Kganyago articulated that the rise in dollar-denominated stablecoins presents a nuanced challenge: “The creation of stablecoins, especially the dollar stablecoins, is being used to undermine African currencies. People are using those to short the currencies and we see the rise in the use of stablecoins on the African continent in countries that are experiencing a shortage of foreign exchange.”
This concern is not isolated to South Africa. A growing number of African countries—including Kenya, Egypt, Morocco, and Nigeria—have seen surging demand for decentralised financial instruments, often driven by local currency instability, inflation, and restrictions on accessing foreign currency. While these tools are offering alternative pathways for financial access, they are also introducing volatility and risks not yet fully addressed by existing regulatory frameworks.

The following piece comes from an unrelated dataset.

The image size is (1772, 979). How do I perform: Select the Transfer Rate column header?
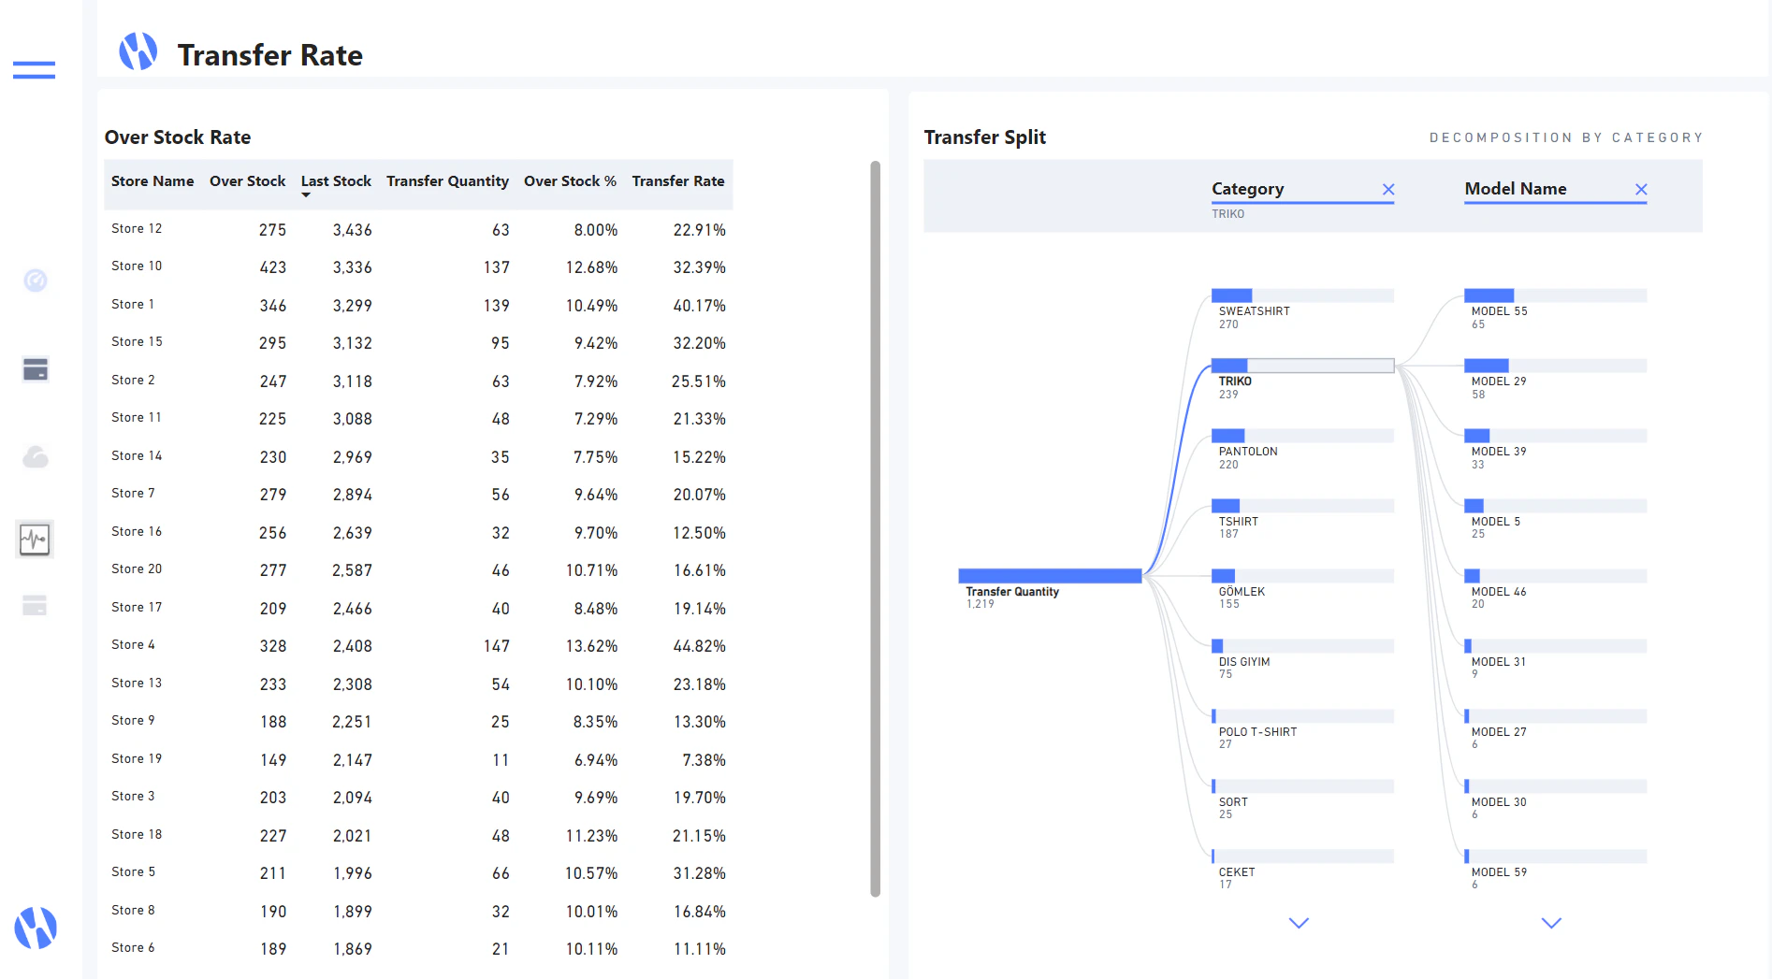pyautogui.click(x=678, y=181)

An analysis by global banking group Standard Chartered adds weight to Kganyago’s caution, estimating that the surge in dollar-backed stablecoins could drain up to $1 trillion in deposits from emerging markets over the coming years. The report identifies South Africa, Brazil, Kenya, Morocco, and Egypt as particularly susceptible, citing their structural vulnerabilities—including high current account and fiscal deficits—as compounding factors that could amplify capital flight in periods of economic distress.
“The broader concern,” Kganyago explained, “is that people are almost creating their own foreign exchange through these means. I worry that some countries might actually lose monetary sovereignty.” His remarks underscore a complex dilemma: while digital assets may enhance financial inclusion and offer viable tools in markets marked by liquidity constraints, they also pose risks to national fiscal autonomy, especially when such instruments are overwhelmingly pegged to non-African currencies.

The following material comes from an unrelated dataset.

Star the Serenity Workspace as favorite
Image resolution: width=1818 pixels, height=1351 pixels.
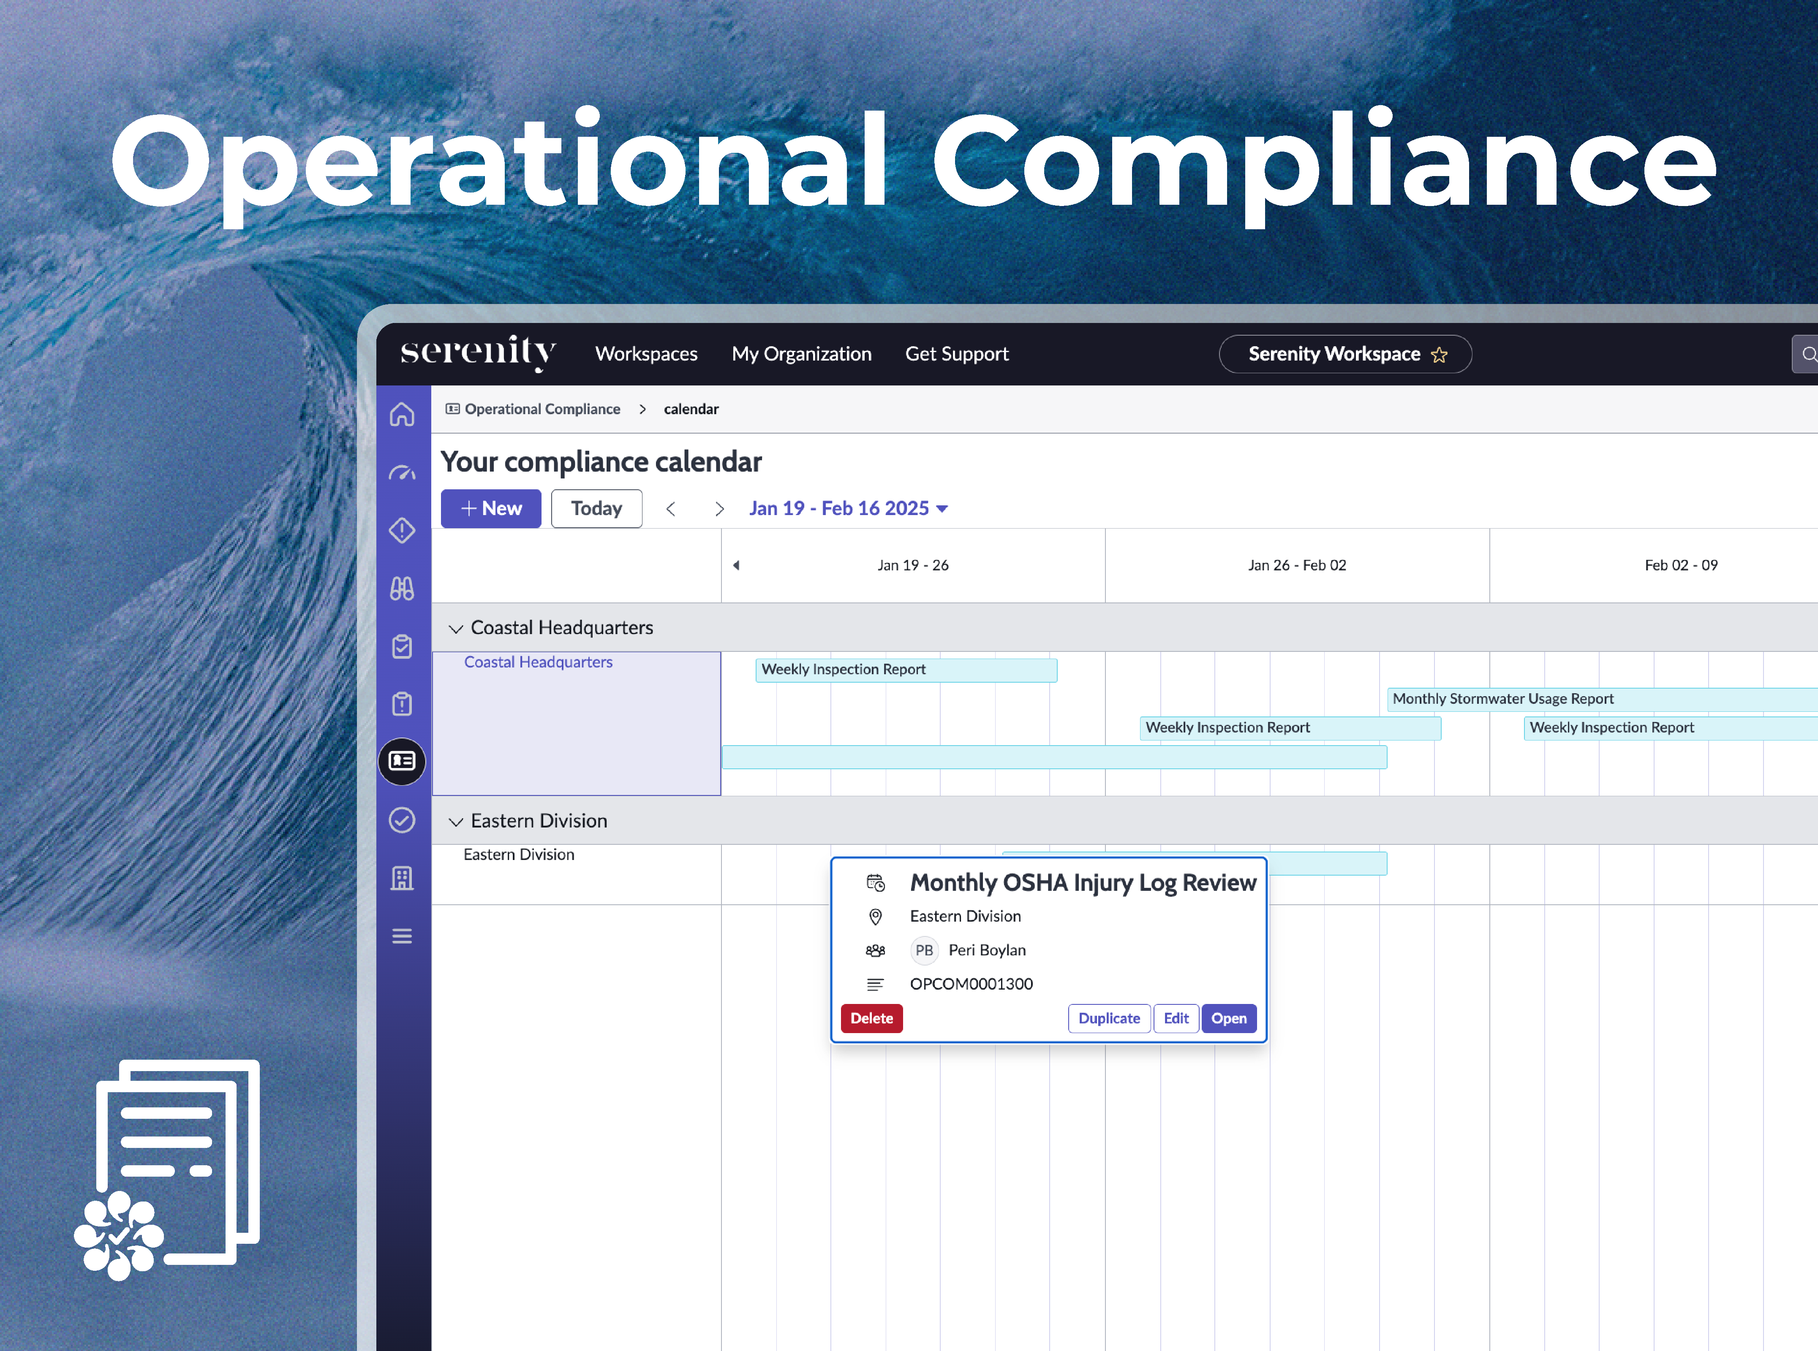coord(1439,355)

Within South Africa, the regulatory response has sought a measured path. Rather than banning stablecoins outright, the South African Reserve Bank has classified them as financial assets—distinct from legal tender currencies. This classification facilitates regulatory oversight while allowing innovation in the digital finance ecosystem. Kganyago emphasised that such an approach aims to protect consumers without stifling technological progress, while promoting structural reforms in domestic currency markets.
Several African central banks are in parallel exploring the feasibility of issuing Central Bank Digital Currencies (CBDCs)—state-backed digital versions of fiat currency—as a sovereign response to the growing presence of private stablecoins. Countries such as Nigeria have already launched pilot projects, while others are in the research phase. However, economists have raised concerns that CBDCs, by offering a safer state-guaranteed alternative, could draw deposits away from commercial banks, creating new risks in financial intermediation.
This broader discourse reveals the interconnectedness of global and local financial systems, and the need for African-led solutions that transcend inherited monetary structures. The continent’s approach to digital financial instruments—be it stablecoins or CBDCs—must be tailored to the specific realities and ambitions of its nations, rather than imported wholesale from non-African contexts. Kganyago’s intervention, far from a rejection of innovation, reflects a call for responsible stewardship in the face of evolving financial frontiers.
Africa’s financial future is increasingly being shaped by decentralised instruments and digital platforms. Ensuring that such transformation is equitable, sovereign, and human-centred requires both regulatory innovation and an unflinching recognition of the continent’s unique monetary ecosystems.